Clinical AreaRheumatology

Here you will find the disease-related gene panels available for the clinical area specified above.

If you cannot find the disease you are looking for, please use a known synonym in the search (also in English).

Molecular genetic diagnostics are used to clarify the hereditary causes of thousands of genetically determined diseases. The aim here is to identify deviations from the reference genome ("wild type") and then, if necessary, to distinguish between neutral variants and pathogenic mutations that are important for the physiological development and undisturbed function of bones and joints. The inheritance patterns of genetically determined diseases are the basis of genetic counselling for patients, persons at risk and affected families. Over the past 30 years, thousands of genes that cause hereditary diseases or contribute to the development of genetic disorders have been successively characterised. Current results of genetic research have a direct impact on the diagnostic procedure in the laboratory and in genetic counselling.

Formal genetically and etiologically, the following groups of genetic diseases can be distinguished:

• monogenic diseases (autosomal or X-chromosomal inheritance)
• mitochondrial diseases (maternal or autosomal inheritance)
• multifactorial diseases (interaction of several to many genes plus environmental factors) DNA diagnostics therefore often involves a step-by-step procedure in which the most frequent mutations are first tested before the very rare genetic causes are also identified in parallel approaches using comprehensive and more cost-intensive panel procedures. Mutations found or all variants with unclear significance (VUS) are verified by DNA sequence analysis using Sanger technology.

Exact causes of Bechterew disease are unknown, but autoimmunologically triggered inflammatory reactions can be assumed. A technically less complex DNA diagnosis is possible if M. Bechterew is suspected: There is no actual mutation causing the disease, but only a statistical association with the presence of the HLA-B27 allele. These alleles are detectable in 96% of Bechterew patients, yet in the healthy population only in 8%. In M. Bechterew, too, infections could have a pathogenic effect as well as extreme temperature effects and physical or mental stress, thus obviously multifactorial pathogenesis must be assumed.

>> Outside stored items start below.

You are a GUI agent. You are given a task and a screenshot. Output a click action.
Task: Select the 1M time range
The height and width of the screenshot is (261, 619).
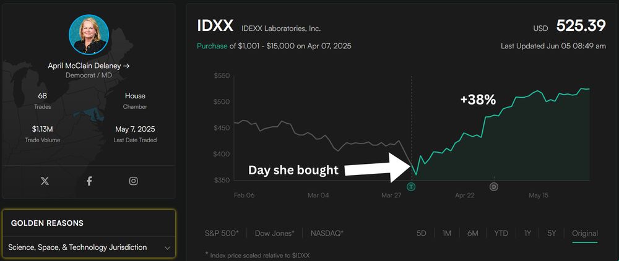pyautogui.click(x=446, y=233)
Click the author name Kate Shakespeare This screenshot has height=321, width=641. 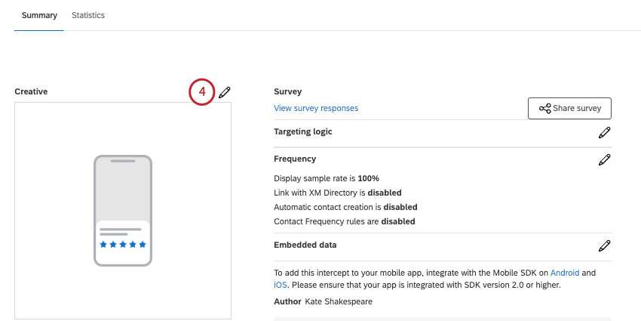click(x=339, y=302)
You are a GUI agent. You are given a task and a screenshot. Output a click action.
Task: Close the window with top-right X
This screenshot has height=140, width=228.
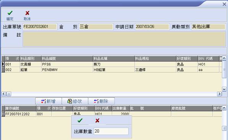click(x=224, y=4)
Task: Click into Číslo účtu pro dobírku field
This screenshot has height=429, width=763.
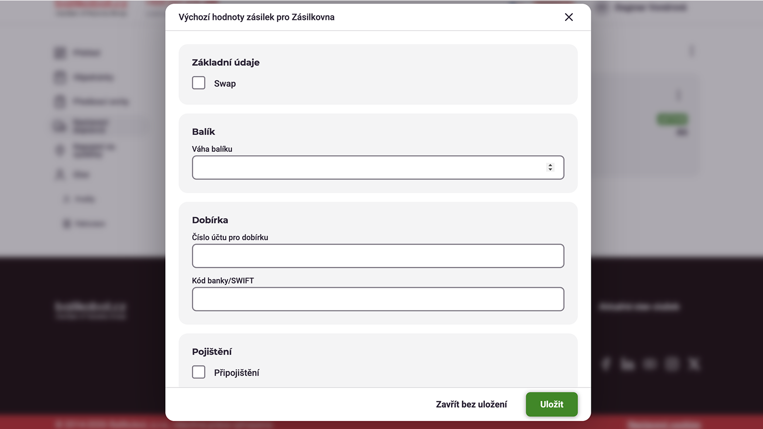Action: [378, 256]
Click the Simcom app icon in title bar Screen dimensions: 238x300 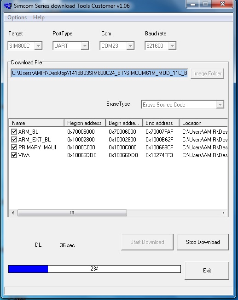8,6
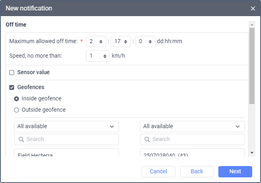The image size is (261, 183).
Task: Uncheck the Geofences checkbox
Action: click(x=12, y=87)
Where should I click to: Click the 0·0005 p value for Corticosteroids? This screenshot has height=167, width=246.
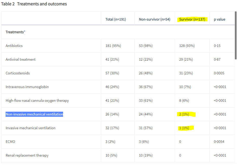[219, 73]
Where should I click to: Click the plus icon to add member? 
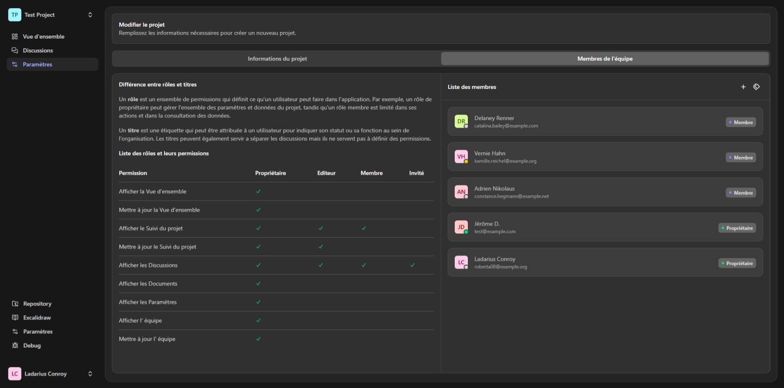[743, 87]
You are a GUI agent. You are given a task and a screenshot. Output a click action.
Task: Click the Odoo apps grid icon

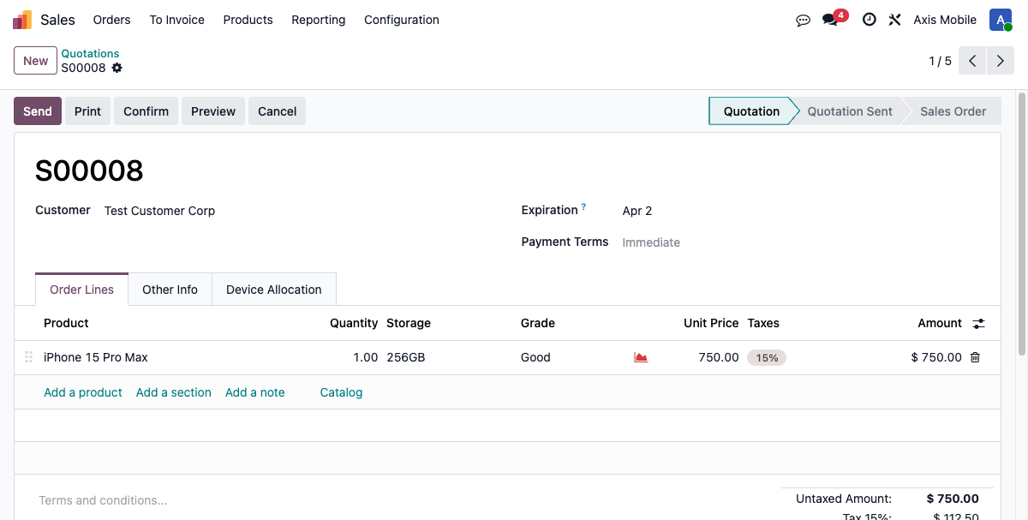pos(21,19)
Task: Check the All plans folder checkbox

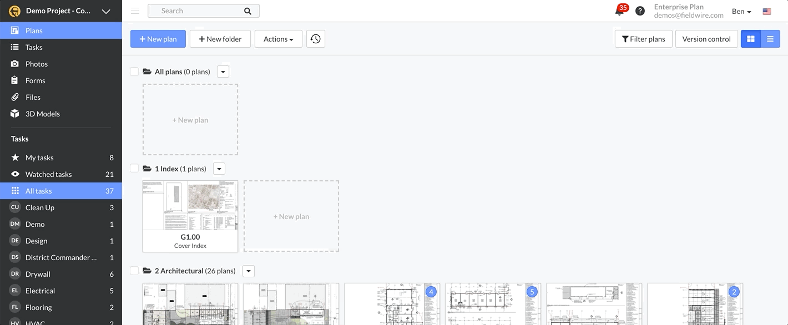Action: [x=134, y=71]
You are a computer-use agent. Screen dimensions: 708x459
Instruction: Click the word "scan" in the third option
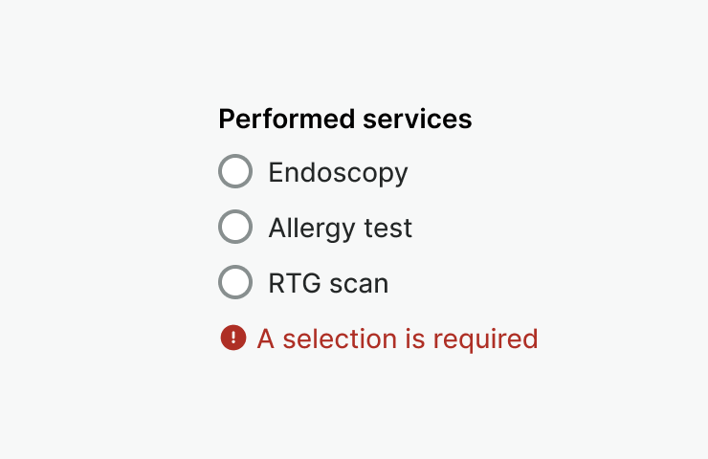point(359,284)

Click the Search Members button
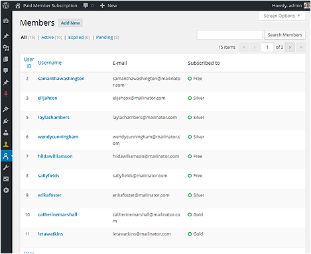coord(284,35)
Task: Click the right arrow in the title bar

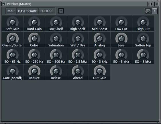Action: click(152, 4)
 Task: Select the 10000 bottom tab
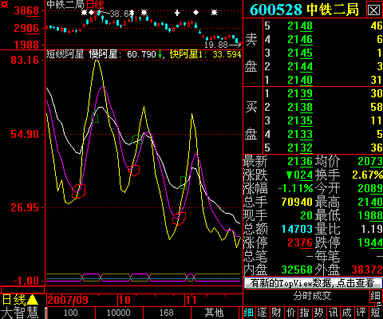point(119,313)
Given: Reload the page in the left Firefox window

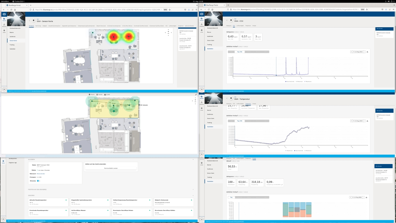Looking at the screenshot, I should [15, 10].
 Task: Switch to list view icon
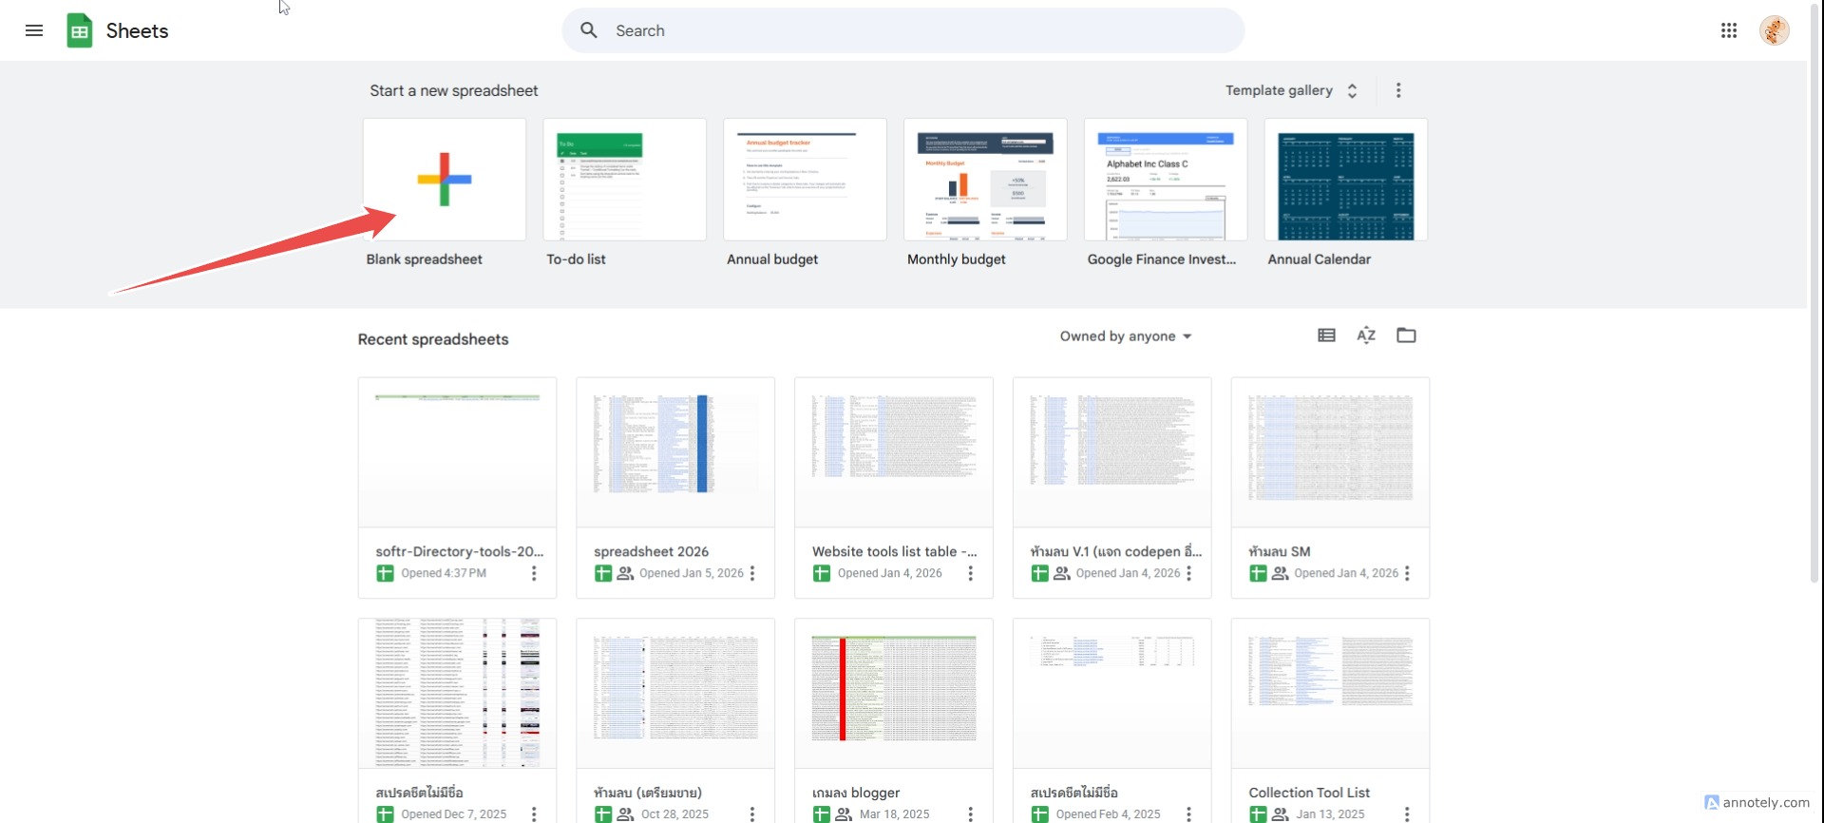[x=1326, y=335]
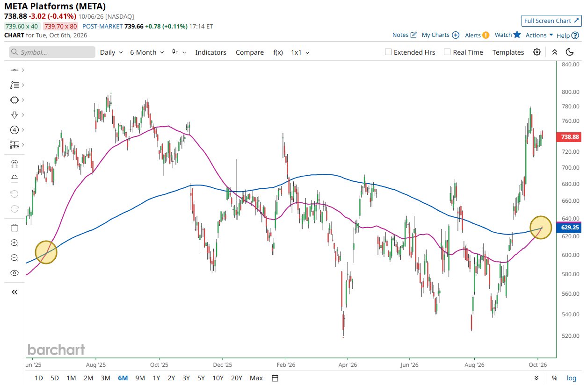Image resolution: width=587 pixels, height=385 pixels.
Task: Switch to dark mode moon icon
Action: coord(570,52)
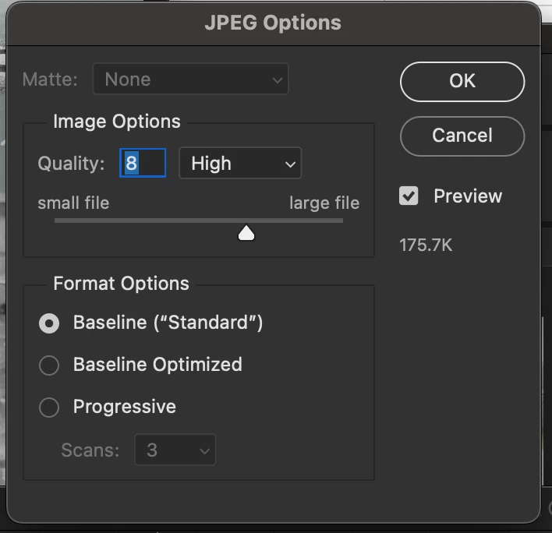Viewport: 552px width, 533px height.
Task: Choose the Baseline Optimized radio button
Action: [x=49, y=365]
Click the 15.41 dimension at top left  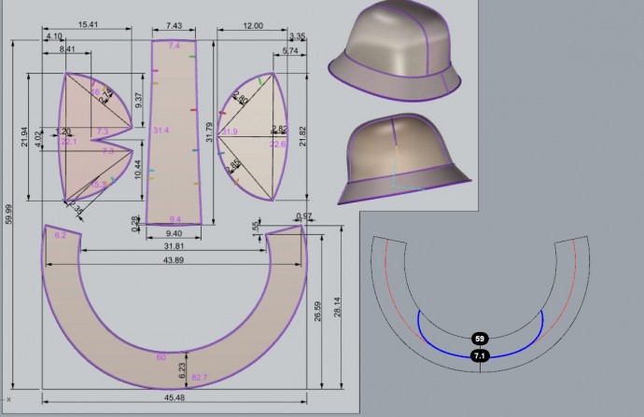[x=89, y=25]
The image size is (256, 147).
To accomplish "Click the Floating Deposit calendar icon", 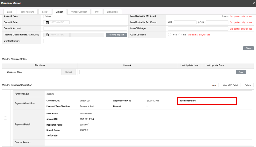I will click(47, 35).
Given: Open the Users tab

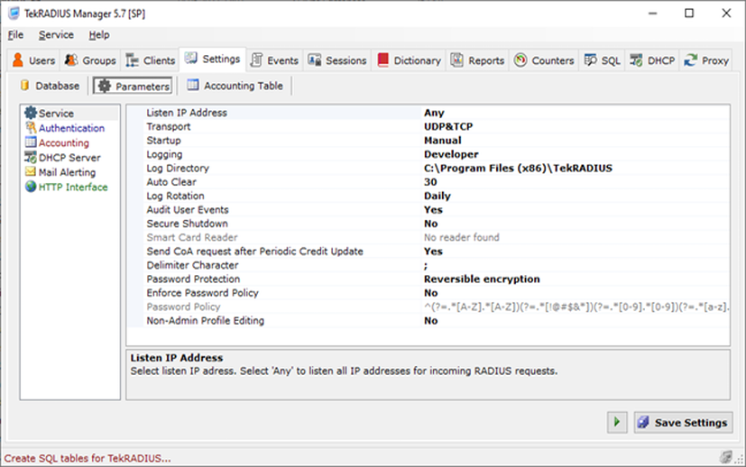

Hemochromatosis is caused by accumulation of iron with tissue damage, followed by systemic symptoms of liver disease, cardiomyopathy, diabetes - and joint disease. The diagnosis is initially based on altered HFE gene mutations. 70% of patients with homozygous C282Y mutations in the HFE gene show elevated ferritin levels, and 10% of these patients also show organ dysfunction. Hemochromatoses of type IIA (HJV mutations), IIB (HAMP), III (TFR2), IV (SLC40A1) and V (FTH1) are significantly less frequent. All genes of these subtypes are included in a combined panel, including the so-called modifier gene BMP2, which, for example, also regulates the penetrance of type 1 HFE.

Genetically caused hyperparathyroidism, hyperthyroidism and diabetes mellitus also lead to rheumatic diseases of the soft tissue. Respective gene panls have been established for differential diagnostic perusual.

Most common rheumatic diseases cannot be addressed with direct DNA diagnostics. Although hereditary involvement is sometimes obvious, this can only be proven experimentally at great expense. Many processes in muscle and soft tissues are involved in rheumatological events, but the contributions of individual genes are usually rather small. The suspected regions in the human genome are literally lost in the background noise of genetic differences, if not the samples are used from thousands and thousands of well characterized patients and healthy control persons.